▶ Exercise prompt:
Rewrite the rows below as a numbered list, omitting any blank lines.
++++ Source material ++++
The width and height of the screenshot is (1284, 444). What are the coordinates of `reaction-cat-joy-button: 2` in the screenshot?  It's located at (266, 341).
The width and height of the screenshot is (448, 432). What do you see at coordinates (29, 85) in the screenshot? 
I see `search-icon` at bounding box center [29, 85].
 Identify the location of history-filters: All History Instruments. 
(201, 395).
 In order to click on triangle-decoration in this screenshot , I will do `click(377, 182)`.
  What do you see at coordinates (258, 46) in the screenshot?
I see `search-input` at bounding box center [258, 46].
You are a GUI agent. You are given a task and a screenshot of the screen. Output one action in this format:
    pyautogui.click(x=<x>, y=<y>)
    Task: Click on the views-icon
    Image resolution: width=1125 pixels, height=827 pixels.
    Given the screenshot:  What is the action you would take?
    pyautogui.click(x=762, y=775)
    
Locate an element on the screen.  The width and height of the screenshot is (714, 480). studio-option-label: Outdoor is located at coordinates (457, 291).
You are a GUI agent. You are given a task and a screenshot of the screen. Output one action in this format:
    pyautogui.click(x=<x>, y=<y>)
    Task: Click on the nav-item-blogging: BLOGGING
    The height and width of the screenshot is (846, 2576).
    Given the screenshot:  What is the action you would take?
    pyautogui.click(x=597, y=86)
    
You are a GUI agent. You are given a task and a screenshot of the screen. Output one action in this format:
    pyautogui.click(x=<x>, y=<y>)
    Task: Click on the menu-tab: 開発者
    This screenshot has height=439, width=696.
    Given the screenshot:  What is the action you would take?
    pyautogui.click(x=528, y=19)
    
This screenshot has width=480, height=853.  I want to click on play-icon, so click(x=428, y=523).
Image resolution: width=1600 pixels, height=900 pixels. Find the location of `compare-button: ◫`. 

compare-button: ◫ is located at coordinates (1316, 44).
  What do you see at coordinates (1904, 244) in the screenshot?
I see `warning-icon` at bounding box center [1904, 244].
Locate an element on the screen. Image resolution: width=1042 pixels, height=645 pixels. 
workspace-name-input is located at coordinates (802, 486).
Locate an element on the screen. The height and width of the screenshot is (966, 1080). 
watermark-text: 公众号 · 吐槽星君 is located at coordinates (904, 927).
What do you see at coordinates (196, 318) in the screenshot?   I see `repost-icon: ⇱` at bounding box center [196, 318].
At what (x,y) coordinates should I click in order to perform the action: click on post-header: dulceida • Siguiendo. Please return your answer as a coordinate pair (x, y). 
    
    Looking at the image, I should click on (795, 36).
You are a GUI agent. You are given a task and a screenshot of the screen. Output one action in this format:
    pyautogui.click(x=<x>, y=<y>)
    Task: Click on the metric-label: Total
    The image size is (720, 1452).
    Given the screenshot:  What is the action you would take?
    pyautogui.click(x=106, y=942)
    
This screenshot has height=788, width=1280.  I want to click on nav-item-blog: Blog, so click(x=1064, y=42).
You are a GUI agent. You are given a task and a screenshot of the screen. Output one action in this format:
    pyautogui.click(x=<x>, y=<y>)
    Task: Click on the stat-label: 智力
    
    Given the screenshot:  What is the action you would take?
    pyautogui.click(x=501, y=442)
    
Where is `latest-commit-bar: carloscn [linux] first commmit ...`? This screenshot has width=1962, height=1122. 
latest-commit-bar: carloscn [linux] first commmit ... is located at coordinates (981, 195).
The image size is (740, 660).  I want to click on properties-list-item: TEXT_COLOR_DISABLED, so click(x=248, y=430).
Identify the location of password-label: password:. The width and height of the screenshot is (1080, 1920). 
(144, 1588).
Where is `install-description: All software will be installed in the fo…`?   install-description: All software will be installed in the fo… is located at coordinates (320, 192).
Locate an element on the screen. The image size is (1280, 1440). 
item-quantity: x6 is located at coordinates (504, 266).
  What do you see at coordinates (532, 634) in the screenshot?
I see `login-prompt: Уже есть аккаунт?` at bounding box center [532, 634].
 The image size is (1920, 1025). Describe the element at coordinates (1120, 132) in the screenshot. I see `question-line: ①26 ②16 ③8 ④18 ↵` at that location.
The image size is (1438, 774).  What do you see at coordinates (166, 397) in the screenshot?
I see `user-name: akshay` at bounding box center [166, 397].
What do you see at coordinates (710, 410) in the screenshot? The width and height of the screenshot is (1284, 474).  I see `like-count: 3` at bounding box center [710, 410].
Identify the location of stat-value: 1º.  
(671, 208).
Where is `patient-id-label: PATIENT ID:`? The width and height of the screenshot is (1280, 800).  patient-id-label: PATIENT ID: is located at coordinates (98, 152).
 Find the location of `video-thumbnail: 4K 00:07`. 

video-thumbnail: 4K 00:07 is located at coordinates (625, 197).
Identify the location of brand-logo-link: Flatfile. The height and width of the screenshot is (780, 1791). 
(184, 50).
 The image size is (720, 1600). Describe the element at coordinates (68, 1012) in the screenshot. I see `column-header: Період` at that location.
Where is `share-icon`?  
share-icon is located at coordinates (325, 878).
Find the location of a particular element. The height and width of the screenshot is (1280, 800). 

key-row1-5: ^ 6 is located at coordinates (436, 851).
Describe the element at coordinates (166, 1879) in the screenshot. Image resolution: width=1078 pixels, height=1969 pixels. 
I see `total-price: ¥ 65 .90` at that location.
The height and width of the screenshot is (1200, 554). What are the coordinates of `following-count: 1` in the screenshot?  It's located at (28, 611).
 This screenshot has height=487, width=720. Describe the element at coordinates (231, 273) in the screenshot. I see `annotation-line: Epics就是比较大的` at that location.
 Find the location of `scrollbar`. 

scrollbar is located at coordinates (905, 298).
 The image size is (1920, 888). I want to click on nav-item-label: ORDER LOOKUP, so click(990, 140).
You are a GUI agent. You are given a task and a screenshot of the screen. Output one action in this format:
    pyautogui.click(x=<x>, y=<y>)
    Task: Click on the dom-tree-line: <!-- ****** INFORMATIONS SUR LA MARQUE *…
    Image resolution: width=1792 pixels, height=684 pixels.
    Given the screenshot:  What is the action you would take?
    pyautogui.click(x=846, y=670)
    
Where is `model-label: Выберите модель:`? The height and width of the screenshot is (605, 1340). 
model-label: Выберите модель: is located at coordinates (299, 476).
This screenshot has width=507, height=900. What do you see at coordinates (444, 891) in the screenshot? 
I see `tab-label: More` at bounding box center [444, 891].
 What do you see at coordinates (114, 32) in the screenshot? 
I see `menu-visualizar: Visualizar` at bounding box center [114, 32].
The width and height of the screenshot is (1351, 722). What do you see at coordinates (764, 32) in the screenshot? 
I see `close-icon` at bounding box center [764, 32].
++++
▶ Written solution:
1. The width and height of the screenshot is (1284, 444). What are the coordinates of `reaction-cat-joy-button: 2` in the screenshot?  It's located at (266, 341).
2. The width and height of the screenshot is (448, 432). What do you see at coordinates (29, 85) in the screenshot? 
3. I see `search-icon` at bounding box center [29, 85].
4.  Identify the location of history-filters: All History Instruments. 
5. (201, 395).
6.  In order to click on triangle-decoration in this screenshot , I will do `click(377, 182)`.
7.   What do you see at coordinates (258, 46) in the screenshot?
8. I see `search-input` at bounding box center [258, 46].
9. You are a GUI agent. You are given a task and a screenshot of the screen. Output one action in this format:
10.     pyautogui.click(x=<x>, y=<y>)
11.     Task: Click on the views-icon
12.     Image resolution: width=1125 pixels, height=827 pixels.
13.     Given the screenshot:  What is the action you would take?
14.     pyautogui.click(x=762, y=775)
15. Locate an element on the screen.  The width and height of the screenshot is (714, 480). studio-option-label: Outdoor is located at coordinates (457, 291).
16. You are a GUI agent. You are given a task and a screenshot of the screen. Output one action in this format:
17.     pyautogui.click(x=<x>, y=<y>)
18.     Task: Click on the nav-item-blogging: BLOGGING
19.     The height and width of the screenshot is (846, 2576).
20.     Given the screenshot:  What is the action you would take?
21.     pyautogui.click(x=597, y=86)
22. You are a GUI agent. You are given a task and a screenshot of the screen. Output one action in this format:
23.     pyautogui.click(x=<x>, y=<y>)
24.     Task: Click on the menu-tab: 開発者
25.     This screenshot has height=439, width=696.
26.     Given the screenshot:  What is the action you would take?
27.     pyautogui.click(x=528, y=19)
28. This screenshot has width=480, height=853.  I want to click on play-icon, so click(x=428, y=523).
29. Image resolution: width=1600 pixels, height=900 pixels. Find the location of `compare-button: ◫`. 
30. compare-button: ◫ is located at coordinates (1316, 44).
31.   What do you see at coordinates (1904, 244) in the screenshot?
32. I see `warning-icon` at bounding box center [1904, 244].
33. Locate an element on the screen. Image resolution: width=1042 pixels, height=645 pixels. 
34. workspace-name-input is located at coordinates (802, 486).
35. Locate an element on the screen. The height and width of the screenshot is (966, 1080). 
36. watermark-text: 公众号 · 吐槽星君 is located at coordinates (904, 927).
37. What do you see at coordinates (196, 318) in the screenshot?   I see `repost-icon: ⇱` at bounding box center [196, 318].
38. At what (x,y) coordinates should I click in order to perform the action: click on post-header: dulceida • Siguiendo. Please return your answer as a coordinate pair (x, y). 
39.     Looking at the image, I should click on (795, 36).
40. You are a GUI agent. You are given a task and a screenshot of the screen. Output one action in this format:
41.     pyautogui.click(x=<x>, y=<y>)
42.     Task: Click on the metric-label: Total
43.     The image size is (720, 1452).
44.     Given the screenshot:  What is the action you would take?
45.     pyautogui.click(x=106, y=942)
46. This screenshot has height=788, width=1280.  I want to click on nav-item-blog: Blog, so click(x=1064, y=42).
47. You are a GUI agent. You are given a task and a screenshot of the screen. Output one action in this format:
48.     pyautogui.click(x=<x>, y=<y>)
49.     Task: Click on the stat-label: 智力
50.     Given the screenshot:  What is the action you would take?
51.     pyautogui.click(x=501, y=442)
52. Where is `latest-commit-bar: carloscn [linux] first commmit ...`? This screenshot has width=1962, height=1122. 
53. latest-commit-bar: carloscn [linux] first commmit ... is located at coordinates (981, 195).
54. The image size is (740, 660).  I want to click on properties-list-item: TEXT_COLOR_DISABLED, so click(x=248, y=430).
55. Identify the location of password-label: password:. The width and height of the screenshot is (1080, 1920). 
56. (144, 1588).
57. Where is `install-description: All software will be installed in the fo…`?   install-description: All software will be installed in the fo… is located at coordinates (320, 192).
58. Locate an element on the screen. The image size is (1280, 1440). 
59. item-quantity: x6 is located at coordinates (504, 266).
60.   What do you see at coordinates (532, 634) in the screenshot?
61. I see `login-prompt: Уже есть аккаунт?` at bounding box center [532, 634].
62.  The image size is (1920, 1025). Describe the element at coordinates (1120, 132) in the screenshot. I see `question-line: ①26 ②16 ③8 ④18 ↵` at that location.
63. The image size is (1438, 774).  What do you see at coordinates (166, 397) in the screenshot?
64. I see `user-name: akshay` at bounding box center [166, 397].
65. What do you see at coordinates (710, 410) in the screenshot? The width and height of the screenshot is (1284, 474).  I see `like-count: 3` at bounding box center [710, 410].
66. Identify the location of stat-value: 1º.  
67. (671, 208).
68. Where is `patient-id-label: PATIENT ID:`? The width and height of the screenshot is (1280, 800).  patient-id-label: PATIENT ID: is located at coordinates (98, 152).
69.  Find the location of `video-thumbnail: 4K 00:07`. 
70. video-thumbnail: 4K 00:07 is located at coordinates (625, 197).
71. Identify the location of brand-logo-link: Flatfile. The height and width of the screenshot is (780, 1791). 
72. (184, 50).
73.  The image size is (720, 1600). Describe the element at coordinates (68, 1012) in the screenshot. I see `column-header: Період` at that location.
74. Where is `share-icon`?  
75. share-icon is located at coordinates (325, 878).
76. Find the location of a particular element. The height and width of the screenshot is (1280, 800). 
77. key-row1-5: ^ 6 is located at coordinates (436, 851).
78. Describe the element at coordinates (166, 1879) in the screenshot. Image resolution: width=1078 pixels, height=1969 pixels. 
79. I see `total-price: ¥ 65 .90` at that location.
80. The height and width of the screenshot is (1200, 554). What are the coordinates of `following-count: 1` in the screenshot?  It's located at (28, 611).
81.  This screenshot has height=487, width=720. Describe the element at coordinates (231, 273) in the screenshot. I see `annotation-line: Epics就是比较大的` at that location.
82.  Find the location of `scrollbar`. 
83. scrollbar is located at coordinates (905, 298).
84.  The image size is (1920, 888). I want to click on nav-item-label: ORDER LOOKUP, so click(990, 140).
85. You are a GUI agent. You are given a task and a screenshot of the screen. Output one action in this format:
86.     pyautogui.click(x=<x>, y=<y>)
87.     Task: Click on the dom-tree-line: <!-- ****** INFORMATIONS SUR LA MARQUE *…
88.     Image resolution: width=1792 pixels, height=684 pixels.
89.     Given the screenshot:  What is the action you would take?
90.     pyautogui.click(x=846, y=670)
91. Where is `model-label: Выберите модель:`? The height and width of the screenshot is (605, 1340). 
92. model-label: Выберите модель: is located at coordinates (299, 476).
93. This screenshot has width=507, height=900. What do you see at coordinates (444, 891) in the screenshot? 
94. I see `tab-label: More` at bounding box center [444, 891].
95.  What do you see at coordinates (114, 32) in the screenshot? 
96. I see `menu-visualizar: Visualizar` at bounding box center [114, 32].
97. The width and height of the screenshot is (1351, 722). What do you see at coordinates (764, 32) in the screenshot? 
98. I see `close-icon` at bounding box center [764, 32].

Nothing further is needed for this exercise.